Есть три способа для описания того, что случилось в России в среду. Первый – сфокусироваться на том, что произошло формально, с точки зрения закона. Второй – обсудить то, что произошло, по мнению наблюдателей, и в России, и за рубежом. Третий – описать, что произошло на самом деле. Третий вариант сложнее всего – причем намного. 
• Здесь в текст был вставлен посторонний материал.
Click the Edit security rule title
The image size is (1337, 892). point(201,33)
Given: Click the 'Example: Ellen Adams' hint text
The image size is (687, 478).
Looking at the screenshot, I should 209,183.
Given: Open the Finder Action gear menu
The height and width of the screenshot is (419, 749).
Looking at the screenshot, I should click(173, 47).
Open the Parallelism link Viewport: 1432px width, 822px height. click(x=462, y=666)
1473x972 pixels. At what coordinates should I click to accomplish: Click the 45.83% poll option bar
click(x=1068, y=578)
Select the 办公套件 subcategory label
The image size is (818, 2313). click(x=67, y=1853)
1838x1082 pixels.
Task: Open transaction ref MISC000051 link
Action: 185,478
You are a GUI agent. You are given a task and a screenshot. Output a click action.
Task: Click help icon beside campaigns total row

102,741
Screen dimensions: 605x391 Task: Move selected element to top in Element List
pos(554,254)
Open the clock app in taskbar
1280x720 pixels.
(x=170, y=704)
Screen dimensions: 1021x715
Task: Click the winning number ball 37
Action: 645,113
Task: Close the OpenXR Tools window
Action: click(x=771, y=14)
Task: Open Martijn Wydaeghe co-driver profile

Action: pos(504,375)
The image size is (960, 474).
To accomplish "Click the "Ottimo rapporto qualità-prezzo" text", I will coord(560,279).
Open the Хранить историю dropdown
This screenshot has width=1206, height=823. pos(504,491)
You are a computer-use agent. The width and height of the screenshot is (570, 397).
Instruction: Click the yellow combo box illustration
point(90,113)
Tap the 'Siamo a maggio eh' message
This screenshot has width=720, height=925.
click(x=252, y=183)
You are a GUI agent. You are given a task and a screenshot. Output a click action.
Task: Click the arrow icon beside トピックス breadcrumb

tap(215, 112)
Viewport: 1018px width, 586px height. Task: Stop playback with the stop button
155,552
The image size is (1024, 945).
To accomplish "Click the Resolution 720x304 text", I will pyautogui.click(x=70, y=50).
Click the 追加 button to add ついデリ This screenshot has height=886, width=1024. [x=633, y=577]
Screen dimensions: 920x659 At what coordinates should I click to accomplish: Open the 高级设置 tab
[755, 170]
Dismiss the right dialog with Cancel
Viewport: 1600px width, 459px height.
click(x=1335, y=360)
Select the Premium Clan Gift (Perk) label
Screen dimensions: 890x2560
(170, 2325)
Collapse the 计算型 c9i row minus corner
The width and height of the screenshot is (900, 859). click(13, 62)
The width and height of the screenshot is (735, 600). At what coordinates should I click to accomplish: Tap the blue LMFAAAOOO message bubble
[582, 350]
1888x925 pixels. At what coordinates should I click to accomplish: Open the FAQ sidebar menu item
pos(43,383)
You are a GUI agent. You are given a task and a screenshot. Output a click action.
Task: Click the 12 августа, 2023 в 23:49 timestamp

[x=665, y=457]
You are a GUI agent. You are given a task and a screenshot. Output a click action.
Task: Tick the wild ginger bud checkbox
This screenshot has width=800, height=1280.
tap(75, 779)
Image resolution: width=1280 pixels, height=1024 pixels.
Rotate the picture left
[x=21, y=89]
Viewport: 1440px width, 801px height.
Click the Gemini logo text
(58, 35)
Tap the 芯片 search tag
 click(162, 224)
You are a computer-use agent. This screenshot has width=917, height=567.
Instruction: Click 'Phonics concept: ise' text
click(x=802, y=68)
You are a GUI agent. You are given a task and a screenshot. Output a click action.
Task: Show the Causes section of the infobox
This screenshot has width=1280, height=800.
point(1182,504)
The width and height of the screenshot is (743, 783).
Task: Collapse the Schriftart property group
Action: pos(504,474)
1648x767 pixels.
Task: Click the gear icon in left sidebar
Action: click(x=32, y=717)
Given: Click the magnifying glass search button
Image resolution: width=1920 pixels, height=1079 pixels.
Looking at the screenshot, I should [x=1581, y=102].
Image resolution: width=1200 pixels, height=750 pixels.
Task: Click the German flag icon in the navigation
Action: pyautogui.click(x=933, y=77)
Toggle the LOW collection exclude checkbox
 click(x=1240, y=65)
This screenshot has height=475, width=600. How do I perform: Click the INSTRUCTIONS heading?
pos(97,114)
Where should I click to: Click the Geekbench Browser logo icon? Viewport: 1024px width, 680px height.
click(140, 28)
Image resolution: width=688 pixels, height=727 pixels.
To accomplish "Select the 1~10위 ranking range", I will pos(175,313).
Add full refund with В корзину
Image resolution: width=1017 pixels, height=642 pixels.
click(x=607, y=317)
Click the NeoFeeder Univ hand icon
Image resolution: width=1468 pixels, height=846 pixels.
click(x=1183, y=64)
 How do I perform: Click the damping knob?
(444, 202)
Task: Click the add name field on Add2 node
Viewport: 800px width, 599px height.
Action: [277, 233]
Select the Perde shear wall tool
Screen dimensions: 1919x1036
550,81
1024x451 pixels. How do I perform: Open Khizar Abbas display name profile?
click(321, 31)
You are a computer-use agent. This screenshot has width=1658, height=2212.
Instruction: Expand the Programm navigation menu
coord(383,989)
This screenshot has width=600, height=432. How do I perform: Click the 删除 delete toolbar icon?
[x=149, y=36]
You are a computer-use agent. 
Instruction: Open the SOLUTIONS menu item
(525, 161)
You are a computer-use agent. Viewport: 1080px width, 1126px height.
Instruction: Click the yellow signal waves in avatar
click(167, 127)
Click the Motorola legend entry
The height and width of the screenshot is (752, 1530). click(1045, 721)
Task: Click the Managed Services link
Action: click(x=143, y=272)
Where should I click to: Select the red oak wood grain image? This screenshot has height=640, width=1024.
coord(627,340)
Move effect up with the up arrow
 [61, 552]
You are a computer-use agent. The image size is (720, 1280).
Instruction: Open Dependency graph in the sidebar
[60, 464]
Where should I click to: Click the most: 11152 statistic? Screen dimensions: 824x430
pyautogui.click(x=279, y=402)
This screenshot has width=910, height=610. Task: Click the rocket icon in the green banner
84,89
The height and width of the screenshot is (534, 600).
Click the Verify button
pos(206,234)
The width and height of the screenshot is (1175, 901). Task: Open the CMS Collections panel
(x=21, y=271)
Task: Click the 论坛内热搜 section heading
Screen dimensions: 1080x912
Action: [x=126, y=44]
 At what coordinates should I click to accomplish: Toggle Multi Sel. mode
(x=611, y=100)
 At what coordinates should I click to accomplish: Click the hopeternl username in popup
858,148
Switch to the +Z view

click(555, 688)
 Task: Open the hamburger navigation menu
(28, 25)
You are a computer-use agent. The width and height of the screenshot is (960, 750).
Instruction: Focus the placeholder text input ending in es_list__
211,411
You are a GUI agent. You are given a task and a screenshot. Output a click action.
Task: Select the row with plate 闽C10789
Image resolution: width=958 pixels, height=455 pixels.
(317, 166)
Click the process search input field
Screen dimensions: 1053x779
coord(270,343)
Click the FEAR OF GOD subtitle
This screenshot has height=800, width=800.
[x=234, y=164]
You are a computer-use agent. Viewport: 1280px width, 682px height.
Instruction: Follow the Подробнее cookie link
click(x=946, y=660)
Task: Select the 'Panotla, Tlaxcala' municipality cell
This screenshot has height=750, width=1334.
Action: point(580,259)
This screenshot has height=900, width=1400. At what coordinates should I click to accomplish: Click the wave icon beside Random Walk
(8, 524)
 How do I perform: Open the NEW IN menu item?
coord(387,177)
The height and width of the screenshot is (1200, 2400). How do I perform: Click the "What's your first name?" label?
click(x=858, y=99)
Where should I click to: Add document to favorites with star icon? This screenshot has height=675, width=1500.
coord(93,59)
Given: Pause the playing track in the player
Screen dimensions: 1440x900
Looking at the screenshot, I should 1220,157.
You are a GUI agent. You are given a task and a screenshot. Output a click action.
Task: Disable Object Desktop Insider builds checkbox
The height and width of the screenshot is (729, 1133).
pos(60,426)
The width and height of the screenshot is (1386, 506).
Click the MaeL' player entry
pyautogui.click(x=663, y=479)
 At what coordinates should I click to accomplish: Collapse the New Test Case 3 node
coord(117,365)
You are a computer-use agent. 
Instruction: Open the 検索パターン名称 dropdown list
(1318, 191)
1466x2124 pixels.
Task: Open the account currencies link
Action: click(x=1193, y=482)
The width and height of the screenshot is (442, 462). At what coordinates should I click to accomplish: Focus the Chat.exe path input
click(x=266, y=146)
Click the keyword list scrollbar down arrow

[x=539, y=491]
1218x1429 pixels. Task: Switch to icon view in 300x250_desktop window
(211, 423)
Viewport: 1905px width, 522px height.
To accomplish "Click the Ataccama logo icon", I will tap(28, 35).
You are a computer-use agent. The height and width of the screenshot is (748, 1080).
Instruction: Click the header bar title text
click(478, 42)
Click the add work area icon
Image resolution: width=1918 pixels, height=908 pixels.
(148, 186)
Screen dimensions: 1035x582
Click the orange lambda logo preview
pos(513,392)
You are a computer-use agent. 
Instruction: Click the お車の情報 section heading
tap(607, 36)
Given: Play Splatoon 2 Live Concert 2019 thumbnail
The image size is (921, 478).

Формальная версия состоит в том, что Владимир Путин, находящийся бессменно у власти в России уже двадцать лет, начал новый год (а в России новогодние каникулы только-только закончились) с предложения конституционной реформы. Реформа сия состоит в том, чтобы ослабить президентскую власть и усилить власть парламентскую, а также полномочия 85 субъектов Российской Федерации и органов местного самоуправления. Путин, чей президентский срок продолжается до 2024 года, объявил, что политическая власть должна быть более равномерно распределена между разными ветвями и уровнями правительства. А через три часа весь российский кабинет министров во главе с Дмитрием Медведевым подал в отставку. Здесь важное примечание: Медведев с незапамятных времен стоял бок о бок с Путиным. Медведев даже грел президентское кресло для Путина, пока Путин отошел в сторону с 2008 по 2012 год. Сразу после отставки Медведева Путин предложил кандидатуру нового премьера – на утверждение парламента. Плюс Путин сформировал большую и авторитетную рабочую группу, чтобы начать писать проекты соответствующих поправок в Конституцию. Эти поправки россиян попросят одобрить или не одобрить на референдуме.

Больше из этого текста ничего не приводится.